What the task requires: Rewrite every item below as a JSON list of strings, with one string per line and blank lines omitted.

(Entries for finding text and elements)
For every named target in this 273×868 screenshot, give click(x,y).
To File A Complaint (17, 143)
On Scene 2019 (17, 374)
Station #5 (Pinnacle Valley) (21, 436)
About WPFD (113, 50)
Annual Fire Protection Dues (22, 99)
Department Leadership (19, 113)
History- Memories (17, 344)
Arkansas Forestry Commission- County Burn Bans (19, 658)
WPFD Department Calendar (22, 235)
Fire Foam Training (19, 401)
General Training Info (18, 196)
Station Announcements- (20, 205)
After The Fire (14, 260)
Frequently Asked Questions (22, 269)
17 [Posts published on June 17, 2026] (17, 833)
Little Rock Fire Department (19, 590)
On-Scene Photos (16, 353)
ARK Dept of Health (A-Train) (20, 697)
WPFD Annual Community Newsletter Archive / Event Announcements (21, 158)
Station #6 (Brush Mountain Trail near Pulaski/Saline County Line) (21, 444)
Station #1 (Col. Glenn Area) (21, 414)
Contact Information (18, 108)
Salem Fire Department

Output:
[
  "For every named target in this 273×868 screenshot, give click(x,y).",
  "To File A Complaint (17, 143)",
  "On Scene 2019 (17, 374)",
  "Station #5 (Pinnacle Valley) (21, 436)",
  "About WPFD (113, 50)",
  "Annual Fire Protection Dues (22, 99)",
  "Department Leadership (19, 113)",
  "History- Memories (17, 344)",
  "Arkansas Forestry Commission- County Burn Bans (19, 658)",
  "WPFD Department Calendar (22, 235)",
  "Fire Foam Training (19, 401)",
  "General Training Info (18, 196)",
  "Station Announcements- (20, 205)",
  "After The Fire (14, 260)",
  "Frequently Asked Questions (22, 269)",
  "17 [Posts published on June 17, 2026] (17, 833)",
  "Little Rock Fire Department (19, 590)",
  "On-Scene Photos (16, 353)",
  "ARK Dept of Health (A-Train) (20, 697)",
  "WPFD Annual Community Newsletter Archive / Event Announcements (21, 158)",
  "Station #6 (Brush Mountain Trail near Pulaski/Saline County Line) (21, 444)",
  "Station #1 (Col. Glenn Area) (21, 414)",
  "Contact Information (18, 108)",
  "Salem Fire Department"
]